The US technology workforce is undergoing its most fundamental structural reorganisation since the dot-com era — and this time the driver is model capability, not market correction. Talenbrium's job postings tracker identified 1.1 million US technology job postings in 2025. What sits underneath that headline figure is a split market operating on two entirely different trajectories simultaneously. AI/ML and data science roles totalled 49,200 postings in 2025 — up 163% from 2024. Security roles reached 66,800 postings, up 124% year-on-year. At the same time, entry-level technology postings declined 29% since January 2024.
Talenbrium's Q1 2026 Workforce Pulse Survey surfaces the human consequence: 47% of US technology respondents reported actively job-hunting — up from 29% a year earlier. 59% reported feeling underpaid. Three engineering roles exist for every one qualified candidate in Talenbrium's matching analysis.
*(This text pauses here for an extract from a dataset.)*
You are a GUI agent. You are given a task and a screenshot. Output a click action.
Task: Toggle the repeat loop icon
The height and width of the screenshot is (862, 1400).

Talenbrium's Q1 2026 survey found that 41% of technology HR respondents had reduced headcount citing AI productivity justifications in 2025 — but 34% of that same group reported actively rehiring for similar capabilities within six months. Forrester's research, used by Talenbrium as a validation benchmark, found that 55% of employers regret AI-attributed layoffs. The pattern Talenbrium identifies across its employer database: organisations cut senior engineers to reduce cost, attempt to backfill with AI-augmented junior teams, discover the quality gap is unacceptable, and quietly re-enter the market.